I'm trying to use subprocess
in a python
script which I call within an oozie
shell action. Subprocess
is supposed to read a file which is stored in Hadoop's HDFS.
I'm using hadoop-1.2.1 in pseudo-distributed mode and oozie-3.3.2.
Here is the python
script, named connected_subprocess.py
:
#!/usr/bin/python
import subprocess
import networkx as nx
liste=subprocess.check_output("hadoop fs -cat /user/root/output-data/calcul-proba/final.txt",shell=True).split('\n')
G=nx.DiGraph()
f=open("/home/rlk/liste_strongly_connected.txt","wb")
for item in liste:
try:
app1,app2=item.split('\t')
G.add_edge(app1,app2)
except:
pass
liste_connected=nx.strongly_connected_components(G)
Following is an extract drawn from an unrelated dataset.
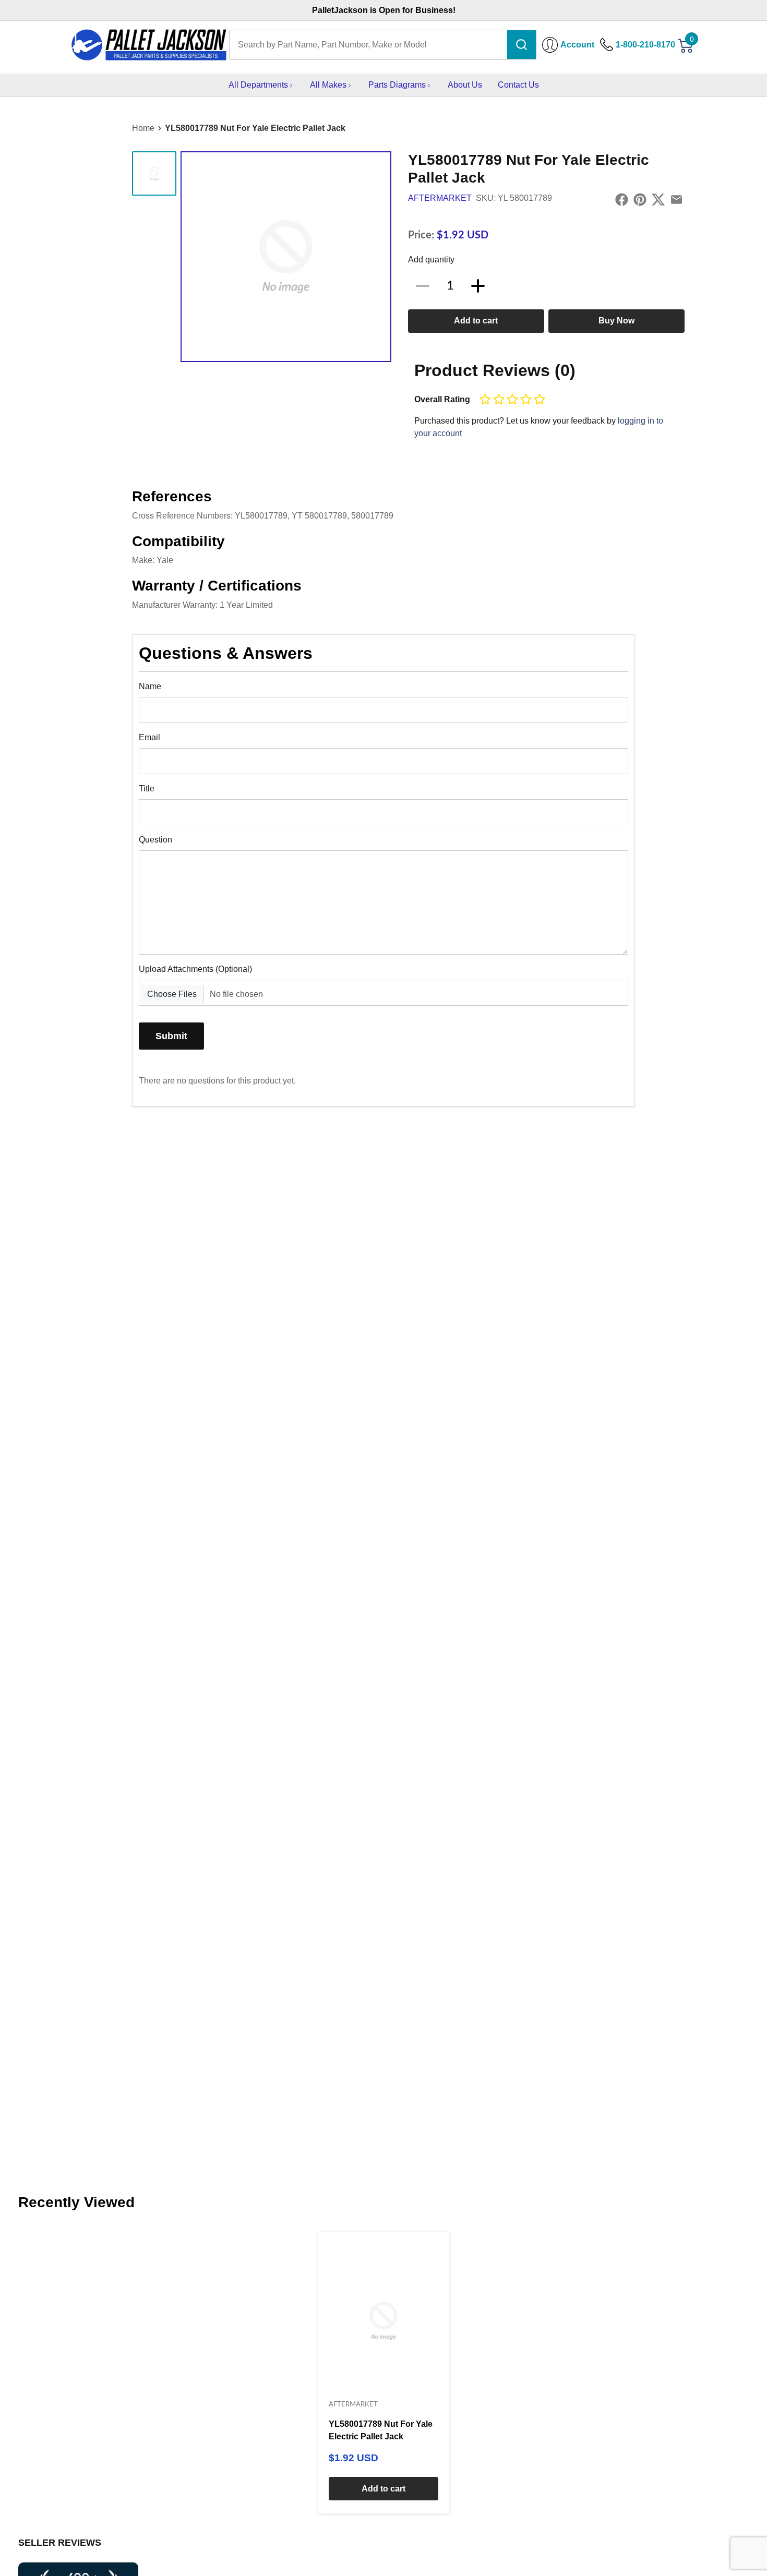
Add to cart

for item in liste_connected:
if len(item)>1:
f.write('{}\n'.format('\t'.join(item)))
f.close()
The corresponding shell action in Oozie's workflow.xml is the following :
<action name="final">
<shell xmlns="uri:oozie:shell-action:0.1">
<job-tracker>${jobTracker}</job-tracker>
<name-node>${nameNode}</name-node>
<configuration>
<property>
<name>mapred.job.queue.name</name>
<value>${queueName}</value>
</property>
</configuration>
<exec>connected_subprocess.py</exec>
<file>connected_subprocess.py</file>
</shell>
<ok to="end" />
<error to="kill" />
</action>
When I run the oozie job the tasktracker log reads theses errors:
Error: Could not find or load main class org.apache.hadoop.fs.FsShell
Traceback (most recent call last):
File "./connected_subprocess.py", line 6, in <module>
liste=subprocess.check_output("hadoop fs -cat /user/root/output-data/calcul-proba/final.txt",shell=True).split('\n')
File "/usr/lib64/python2.7/subprocess.py", line 575, in check_output
raise CalledProcessError(retcode, cmd, output=output)
subprocess.CalledProcessError: Command 'hadoop fs -cat /user/root/output-data/calcul-proba/final.txt' returned non-zero exit status 1
Failing Oozie Launcher, Main class [org.apache.oozie.action.hadoop.ShellMain], exit code [1]
It seems that I cannot run a shell command line within my python script when the python script is embedded within an oozie action since everything works fine when I run my python script within my interactive shell.
Is there any way I can bypass this limitation ?
I wonder if your script just doesn't have access to your PATH environment variable (when executed through Oozie) and is having trouble locating the "hadoop" command. Can you try modifying your python script's subprocess.check_output call and adding the full path to the hadoop fs command?